This question already has an answer here:
这个问题在这里已有答案:
- Printing 1 to 1000 without loop or conditionals 106 answers
打印1到1000没有循环或条件106答案
i see the question on a c++ programming context, i check for a solution and one of my friend give me this code its works perfect but i can't understand it's logic and also how it's works. i asked to him about it but he also don't know how the program is actually works, i think he is also take this solution from somewhere. Anybody can explain the logic behind this i mean in the line (&main + (&exit - &main)*(j/1000))(j+1); ?
我看到关于c ++编程上下文的问题,我检查一个解决方案,我的一个朋友给我这个代码它的工作完美但我无法理解它的逻辑以及它是如何工作的。我向他询问了这件事,但他也不知道该程序是如何运作的,我认为他也是从某个地方采取这个解决方案。任何人都可以在行中解释我的意思背后的逻辑(&main +(&exit - &main)*(j / 1000))(j + 1); ?
#include <stdio.h>
#include <stdlib.h>
void main(int j) {
printf("%d\n", j);
(&main + (&exit - &main)*(j/1000))(j+1);
}
Thanks in advance
提前致谢
2 个解决方案
#1
28
It works as follows:
它的工作原理如下:
Performs the int division j/1000, which will return 0 always while j is smaller than 1000. So the pointer operation is as follows:
执行int division j / 1000,当j小于1000时,它将返回0。因此指针操作如下:
&main + 0 = &main, for j < 1000.
Then it calls the resulting function pointed by the pointer operations passing as parameter j+1. While j is less than 1000, it will call main recursively with parameter one more than the step before.
然后它调用由作为参数j + 1传递的指针操作指向的结果函数。当j小于1000时,它将以比前一步更多的参数1递归调用main。
When the value of j reaches 1000, then the integer division j/1000 equals to 1, and the pointer operation results in the following:
当j的值达到1000时,整数除法j / 1000等于1,指针操作产生以下结果:
&main + &exit - &main = &exit.
It then calls the exit function, which finishes the program execution.
然后它调用exit函数,完成程序执行。
#2
4
I go with the explanation already given but it would be easier to understand if written as below:
我已经给出了已经给出的解释,但如果写成如下,将更容易理解:
void main(int j) {
if(j == 1001)
return;
else
{
printf("%d\n", j);
main(j+1);
}
}
The above code does the same as already written code.
上面的代码与已编写的代码相同。
#1
28
It works as follows:
它的工作原理如下:
Performs the int division j/1000, which will return 0 always while j is smaller than 1000. So the pointer operation is as follows:
执行int division j / 1000,当j小于1000时,它将返回0。因此指针操作如下:
&main + 0 = &main, for j < 1000.
Then it calls the resulting function pointed by the pointer operations passing as parameter j+1. While j is less than 1000, it will call main recursively with parameter one more than the step before.

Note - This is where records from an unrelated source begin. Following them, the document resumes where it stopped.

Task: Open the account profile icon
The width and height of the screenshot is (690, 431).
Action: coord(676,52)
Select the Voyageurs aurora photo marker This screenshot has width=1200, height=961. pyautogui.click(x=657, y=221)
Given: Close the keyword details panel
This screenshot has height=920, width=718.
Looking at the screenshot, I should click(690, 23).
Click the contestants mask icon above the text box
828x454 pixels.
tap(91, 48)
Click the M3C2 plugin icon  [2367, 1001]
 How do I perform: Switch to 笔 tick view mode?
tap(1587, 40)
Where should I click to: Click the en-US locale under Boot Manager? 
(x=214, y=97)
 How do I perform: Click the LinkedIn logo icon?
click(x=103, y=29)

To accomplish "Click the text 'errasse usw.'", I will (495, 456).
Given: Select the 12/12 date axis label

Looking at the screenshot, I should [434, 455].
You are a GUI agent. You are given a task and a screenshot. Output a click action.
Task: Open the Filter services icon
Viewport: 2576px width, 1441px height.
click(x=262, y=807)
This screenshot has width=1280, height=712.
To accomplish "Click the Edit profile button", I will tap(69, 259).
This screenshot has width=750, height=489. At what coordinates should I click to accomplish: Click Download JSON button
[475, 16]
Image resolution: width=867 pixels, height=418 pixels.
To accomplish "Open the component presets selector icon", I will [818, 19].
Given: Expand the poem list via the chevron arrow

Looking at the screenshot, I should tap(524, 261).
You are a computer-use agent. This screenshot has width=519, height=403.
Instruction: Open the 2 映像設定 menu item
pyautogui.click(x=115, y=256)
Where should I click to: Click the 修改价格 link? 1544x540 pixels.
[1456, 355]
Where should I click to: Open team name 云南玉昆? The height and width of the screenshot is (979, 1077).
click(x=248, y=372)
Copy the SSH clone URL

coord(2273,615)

然后它调用由作为参数j + 1传递的指针操作指向的结果函数。当j小于1000时,它将以比前一步更多的参数1递归调用main。
When the value of j reaches 1000, then the integer division j/1000 equals to 1, and the pointer operation results in the following:
当j的值达到1000时,整数除法j / 1000等于1,指针操作产生以下结果:
&main + &exit - &main = &exit.
It then calls the exit function, which finishes the program execution.
然后它调用exit函数,完成程序执行。
#2
4
I go with the explanation already given but it would be easier to understand if written as below:
我已经给出了已经给出的解释,但如果写成如下,将更容易理解:
void main(int j) {
if(j == 1001)
return;
else
{
printf("%d\n", j);
main(j+1);
}
}
The above code does the same as already written code.
上面的代码与已编写的代码相同。